Slashdot Mirror

← Back to Stories (view on slashdot.org)

Proposed Space Telescope Uses Huge Opaque Disk To Surpass Hubble

Posted by timothy on from the world-of-unlimited-resources dept.

Required Snark writes NASA has funded a study of a geo-sychrounous orbit telescope that uses a half-mile diameter opaque disk to provide images with 1000 times the resolution of the Hubble. It uses diffraction at the edge of the disk to focus light, resulting in a very high quality image. It's named the Aragoscope, after the scientist Francois Arago, who first noticed how a disk affects light waves. "When deployed the Aragoscope will consist of an opaque disk a half mile in diameter parked in geostationary orbit behind which is an orbiting telescope keeping station some tens to hundreds of miles behind that collects the light at the focal point and rectifies it into a high-resolution image. 'The opaque disk of the Aragoscope works in a similar way to a basic lens,' says CU-Boulder doctoral student and team member Anthony Harness. 'The light diffracted around the edge of the circular disk travels the same path length to the center and comes into focus as an image.' He added that, since image resolution increases with telescope diameter, being able to launch such a large, yet lightweight disk would allow astronomers to achieve higher-resolution images than with smaller, traditional space telescopes."

4 of 126 comments (clear)

  1. Re:keeping station behind it? by tibit · · Score: 5, Interesting

    As crazy as it might sound, the GP-B mission has validated means of following a zero acceleration orbit with sub-micron precision. The precision achieved was that the residual acceleration was on the order of 1E-11 g. So yeah, we can definitely follow a zero-acceleration orbit with crazy precision!

    --
    A successful API design takes a mixture of software design and pedagogy.
  2. This is fine in theory by Solandri · · Score: 3, Interesting

    It's basically an interferometer - the maximum separation of the telescope's mirror/lens is what gets you resolution. The surface area just makes dim objects brighter. Using a diffraction lens is irrelevant to the interferometry - it's just a way of bending the incoming light.
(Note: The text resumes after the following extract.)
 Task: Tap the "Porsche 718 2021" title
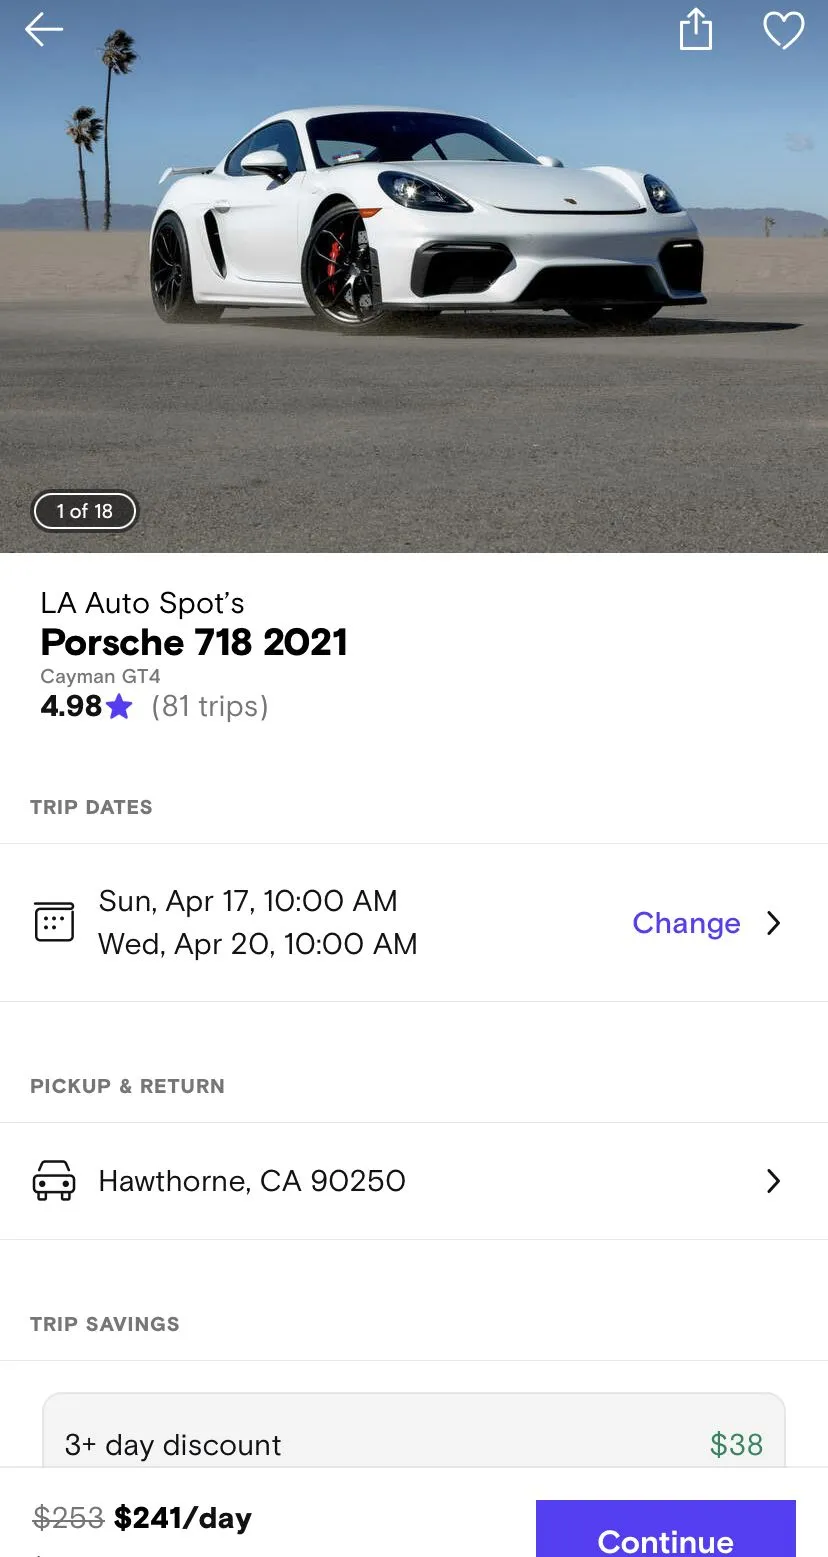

    The catch is, the surface area of your lens needs to be aligned within a fraction of a wavelength of light for interferometry to work. It's been done on smaller optical telescopes and bigger radio telescopes (radio waves are much longer than light waves, so proper alignment is a lot easier). Getting the edges of a half mile diameter ring to remain within less than one wavelength of light from your sensor is going to be very difficult. There are methods to correct for differing distances. But I'd imagine rotating such a large annular scope would induce a lot of micro-vibrations (bigger than a wavelength) which may thwart such methods.

  3. Re:Lagrange points? by camperdave · · Score: 3, Interesting

    Why does it need to be geostationary? Hubble certainly isn't.

    --
    When our name is on the back of your car, we're behind you all the way!
  4. Re:multiple edges? by EthanBernard · · Score: 3, Interesting

    You can. In the case of nested disks with the same focal spot, this is called a zone plate.